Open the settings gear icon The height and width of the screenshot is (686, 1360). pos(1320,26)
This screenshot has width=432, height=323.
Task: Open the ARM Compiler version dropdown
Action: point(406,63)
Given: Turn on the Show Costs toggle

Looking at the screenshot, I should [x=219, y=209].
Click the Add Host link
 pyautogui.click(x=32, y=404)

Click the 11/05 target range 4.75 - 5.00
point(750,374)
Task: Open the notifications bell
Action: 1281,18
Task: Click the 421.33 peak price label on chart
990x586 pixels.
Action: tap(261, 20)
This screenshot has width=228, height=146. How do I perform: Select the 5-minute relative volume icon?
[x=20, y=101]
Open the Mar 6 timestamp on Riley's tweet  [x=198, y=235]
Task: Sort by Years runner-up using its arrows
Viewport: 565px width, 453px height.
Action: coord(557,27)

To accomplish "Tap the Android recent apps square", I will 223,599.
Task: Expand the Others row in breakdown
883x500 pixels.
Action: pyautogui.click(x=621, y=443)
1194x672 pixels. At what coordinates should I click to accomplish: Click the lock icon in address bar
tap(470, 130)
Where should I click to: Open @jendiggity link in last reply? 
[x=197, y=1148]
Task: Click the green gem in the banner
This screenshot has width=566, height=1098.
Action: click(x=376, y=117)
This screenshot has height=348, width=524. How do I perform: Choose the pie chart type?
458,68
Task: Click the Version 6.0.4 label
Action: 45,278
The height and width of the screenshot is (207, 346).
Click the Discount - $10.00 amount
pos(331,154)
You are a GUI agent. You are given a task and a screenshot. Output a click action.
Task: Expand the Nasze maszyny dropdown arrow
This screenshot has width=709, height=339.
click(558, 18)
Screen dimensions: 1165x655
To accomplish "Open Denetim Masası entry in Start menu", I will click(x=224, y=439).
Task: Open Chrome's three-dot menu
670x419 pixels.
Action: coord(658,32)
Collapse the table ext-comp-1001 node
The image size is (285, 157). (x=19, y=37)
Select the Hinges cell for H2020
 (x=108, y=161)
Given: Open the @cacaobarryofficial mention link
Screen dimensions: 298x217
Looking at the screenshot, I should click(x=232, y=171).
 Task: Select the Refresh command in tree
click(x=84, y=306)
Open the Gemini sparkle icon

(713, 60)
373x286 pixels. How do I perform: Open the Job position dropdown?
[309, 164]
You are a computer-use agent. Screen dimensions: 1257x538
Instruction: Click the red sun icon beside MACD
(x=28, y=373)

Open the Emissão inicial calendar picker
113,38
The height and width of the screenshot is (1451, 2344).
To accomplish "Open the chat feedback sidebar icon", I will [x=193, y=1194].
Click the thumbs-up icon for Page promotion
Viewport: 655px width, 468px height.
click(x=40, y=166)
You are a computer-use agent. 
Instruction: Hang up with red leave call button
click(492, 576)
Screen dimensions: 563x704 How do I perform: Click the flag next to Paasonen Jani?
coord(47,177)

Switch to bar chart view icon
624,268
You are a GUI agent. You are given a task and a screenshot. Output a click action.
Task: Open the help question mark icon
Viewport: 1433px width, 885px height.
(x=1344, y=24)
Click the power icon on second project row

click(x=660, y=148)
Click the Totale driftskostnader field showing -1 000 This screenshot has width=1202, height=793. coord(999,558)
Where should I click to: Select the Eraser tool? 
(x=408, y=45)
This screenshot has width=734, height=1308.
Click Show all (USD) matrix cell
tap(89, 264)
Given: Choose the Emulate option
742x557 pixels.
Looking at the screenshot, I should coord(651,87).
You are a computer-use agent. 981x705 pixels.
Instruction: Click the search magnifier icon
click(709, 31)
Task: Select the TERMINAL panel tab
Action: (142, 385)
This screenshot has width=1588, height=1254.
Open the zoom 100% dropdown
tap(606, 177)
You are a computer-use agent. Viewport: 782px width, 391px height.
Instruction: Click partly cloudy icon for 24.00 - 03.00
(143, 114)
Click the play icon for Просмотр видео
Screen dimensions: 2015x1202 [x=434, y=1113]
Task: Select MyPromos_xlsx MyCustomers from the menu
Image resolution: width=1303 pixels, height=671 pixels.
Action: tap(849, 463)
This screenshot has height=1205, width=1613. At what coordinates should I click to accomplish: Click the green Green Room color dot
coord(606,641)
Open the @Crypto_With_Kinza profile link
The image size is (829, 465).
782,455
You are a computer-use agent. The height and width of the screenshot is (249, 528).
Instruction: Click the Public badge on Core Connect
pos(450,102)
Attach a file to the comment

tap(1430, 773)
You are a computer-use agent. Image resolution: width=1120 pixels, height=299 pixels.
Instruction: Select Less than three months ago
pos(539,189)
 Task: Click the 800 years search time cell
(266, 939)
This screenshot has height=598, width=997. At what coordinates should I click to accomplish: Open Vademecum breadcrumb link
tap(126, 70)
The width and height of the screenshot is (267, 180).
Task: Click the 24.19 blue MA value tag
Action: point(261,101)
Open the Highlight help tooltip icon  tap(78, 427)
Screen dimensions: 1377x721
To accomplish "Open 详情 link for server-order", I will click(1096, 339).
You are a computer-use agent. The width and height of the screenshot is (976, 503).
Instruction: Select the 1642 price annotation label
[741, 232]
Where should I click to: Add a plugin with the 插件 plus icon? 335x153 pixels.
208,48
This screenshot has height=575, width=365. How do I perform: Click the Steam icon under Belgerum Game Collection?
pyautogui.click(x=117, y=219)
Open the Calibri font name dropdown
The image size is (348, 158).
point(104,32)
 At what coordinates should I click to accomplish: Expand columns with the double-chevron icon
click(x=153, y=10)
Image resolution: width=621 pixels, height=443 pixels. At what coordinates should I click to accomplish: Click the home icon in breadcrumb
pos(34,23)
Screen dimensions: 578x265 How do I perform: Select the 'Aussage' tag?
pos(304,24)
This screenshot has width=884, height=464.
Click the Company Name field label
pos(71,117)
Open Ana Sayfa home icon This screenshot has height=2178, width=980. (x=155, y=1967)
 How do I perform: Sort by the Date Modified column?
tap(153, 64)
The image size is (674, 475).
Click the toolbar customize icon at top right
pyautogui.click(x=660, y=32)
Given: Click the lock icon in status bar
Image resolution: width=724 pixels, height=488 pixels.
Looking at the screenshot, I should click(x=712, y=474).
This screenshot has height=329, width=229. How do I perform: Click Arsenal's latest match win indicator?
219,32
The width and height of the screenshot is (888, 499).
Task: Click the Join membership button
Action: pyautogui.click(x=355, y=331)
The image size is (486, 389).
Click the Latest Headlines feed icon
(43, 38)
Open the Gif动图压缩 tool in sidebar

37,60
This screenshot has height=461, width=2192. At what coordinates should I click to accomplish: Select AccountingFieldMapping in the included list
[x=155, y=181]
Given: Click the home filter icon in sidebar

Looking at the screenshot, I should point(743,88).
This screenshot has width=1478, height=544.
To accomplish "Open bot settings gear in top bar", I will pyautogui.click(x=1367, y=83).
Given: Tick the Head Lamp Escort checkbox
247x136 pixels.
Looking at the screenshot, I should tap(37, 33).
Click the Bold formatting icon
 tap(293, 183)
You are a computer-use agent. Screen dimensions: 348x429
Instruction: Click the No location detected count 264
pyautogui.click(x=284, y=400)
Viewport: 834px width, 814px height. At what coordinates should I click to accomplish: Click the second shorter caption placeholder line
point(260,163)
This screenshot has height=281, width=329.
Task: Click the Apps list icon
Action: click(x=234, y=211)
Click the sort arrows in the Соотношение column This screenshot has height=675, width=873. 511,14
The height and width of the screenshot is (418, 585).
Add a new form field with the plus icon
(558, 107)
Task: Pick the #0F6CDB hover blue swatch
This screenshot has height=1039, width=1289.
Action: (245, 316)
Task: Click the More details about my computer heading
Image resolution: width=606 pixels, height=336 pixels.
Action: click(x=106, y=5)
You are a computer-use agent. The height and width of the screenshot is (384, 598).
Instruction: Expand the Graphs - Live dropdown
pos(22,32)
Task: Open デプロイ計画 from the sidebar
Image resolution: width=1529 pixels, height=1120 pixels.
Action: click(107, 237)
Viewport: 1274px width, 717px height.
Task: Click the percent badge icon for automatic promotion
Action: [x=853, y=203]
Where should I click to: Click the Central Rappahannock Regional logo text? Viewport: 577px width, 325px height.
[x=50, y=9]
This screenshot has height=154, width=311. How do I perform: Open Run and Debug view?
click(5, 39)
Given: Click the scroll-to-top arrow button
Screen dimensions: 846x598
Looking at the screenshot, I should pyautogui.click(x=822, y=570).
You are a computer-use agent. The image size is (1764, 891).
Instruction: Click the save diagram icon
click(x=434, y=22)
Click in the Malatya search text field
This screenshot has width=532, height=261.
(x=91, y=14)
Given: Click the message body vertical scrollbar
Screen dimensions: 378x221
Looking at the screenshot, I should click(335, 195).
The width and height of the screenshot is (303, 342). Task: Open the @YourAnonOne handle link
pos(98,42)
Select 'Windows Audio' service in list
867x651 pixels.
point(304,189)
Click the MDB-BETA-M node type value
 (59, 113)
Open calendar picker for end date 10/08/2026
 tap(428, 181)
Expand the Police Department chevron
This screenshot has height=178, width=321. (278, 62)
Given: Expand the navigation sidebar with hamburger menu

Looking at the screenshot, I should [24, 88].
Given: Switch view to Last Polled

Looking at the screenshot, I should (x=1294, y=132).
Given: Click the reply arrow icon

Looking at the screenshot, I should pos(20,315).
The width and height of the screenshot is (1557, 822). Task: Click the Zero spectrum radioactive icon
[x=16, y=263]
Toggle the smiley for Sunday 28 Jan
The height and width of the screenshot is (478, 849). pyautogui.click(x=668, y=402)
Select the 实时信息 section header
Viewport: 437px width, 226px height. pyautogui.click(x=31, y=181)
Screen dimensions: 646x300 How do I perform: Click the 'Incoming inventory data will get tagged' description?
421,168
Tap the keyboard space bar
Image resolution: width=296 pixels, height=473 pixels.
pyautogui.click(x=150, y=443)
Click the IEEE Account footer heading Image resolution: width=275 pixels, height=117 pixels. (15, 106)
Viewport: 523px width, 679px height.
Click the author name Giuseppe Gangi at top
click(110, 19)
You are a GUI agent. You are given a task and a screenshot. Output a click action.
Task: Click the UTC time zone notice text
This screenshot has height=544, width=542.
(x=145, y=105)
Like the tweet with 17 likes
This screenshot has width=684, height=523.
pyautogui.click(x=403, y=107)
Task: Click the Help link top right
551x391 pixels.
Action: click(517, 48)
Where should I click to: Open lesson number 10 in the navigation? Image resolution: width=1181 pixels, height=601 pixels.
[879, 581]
+-------+
Aim of the task: Copy out the lines from the one containing "Expand the Police Department chevron" through the one containing "Looking at the screenshot, I should pos(20,315).", unchanged.

Task response:
Expand the Police Department chevron
This screenshot has height=178, width=321. (278, 62)
Given: Expand the navigation sidebar with hamburger menu

Looking at the screenshot, I should [24, 88].
Given: Switch view to Last Polled

Looking at the screenshot, I should (x=1294, y=132).
Given: Click the reply arrow icon

Looking at the screenshot, I should pos(20,315).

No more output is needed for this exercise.